I am writing my first java game and so far:
I've made a rectangle that can walk around with WSAD, and he always faces where the mouse is pointing. Also if you click, he shoots bullets where your mouse is pointing (and the bullets rotate to face that direction). I've also made enemies which follow you around, and they rotate to face towards your character. The problem i am having is that the collision detection I've written is only detecting the collision of the objects (character, enemies and bullets) before their rotation (using .intersects()). This means that some parts of their bodies overlap when drawn.
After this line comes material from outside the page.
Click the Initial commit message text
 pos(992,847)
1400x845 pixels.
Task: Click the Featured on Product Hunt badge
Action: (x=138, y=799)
I've been looking around, and I haven't found any solutions that I understand or can apply to my situation. I've been rotating my Graphics2D grid for each of the objects so far, so they are not actually being rotated, just drawn out to be. Is there a way I can actually rotate their shapes and then use something like .intersects() ?
Any help or suggestions are appreciated.
Here is what I use to see if it will collide by moving on the x axis:
public boolean detectCollisionX(int id, double xMove, double rectXco, double rectYco, int width, int height)
{
boolean valid=true;
//create the shape of the object that is moving.
Rectangle enemyRectangleX=new Rectangle((int)(rectXco+xMove)-enemySpacing,(int)rectYco-enemySpacing,width+enemySpacing*2,height+enemySpacing*2);
if (rectXco+xMove<0 || rectXco+xMove>(areaWidth-width))
{
valid=false;
}
if(enemyNumber>0)
{
for (int x=0; x<=enemyNumber; x++)
{
if (x!=id)
{
//enemies and other collidable objects will be stored in collisionObjects[x] as rectangles.
if (enemyRectangleX.intersects(collisionObjects[x])==true)
{
valid=false;
}
}
}
}
return valid;
}
You can probably use the AffineTransform class to rotate the various objects provided the objects are of type Area.
Assume that you have two objects a and b, you can rotate them like this:
AffineTransform af = new AffineTransform();
af.rotate(Math.PI/4, ax, ay);//rotate 45 degrees around ax, ay
AffineTransform bf = new AffineTransform();
bf.rotate(Math.PI/4, bx, by);//rotate 45 degrees around bx, by
ra = a.createTransformedArea(af);//ra is the rotated a, a is unchanged
rb = b.createTransformedArea(bf);//rb is the rotated b, b is unchanged
if(ra.intersects(rb)){
//true if intersected after rotation
}
and you have the original objects just in case thats what you want. Using the AffineTransform makes it easy to combine transformations, inverse them etc.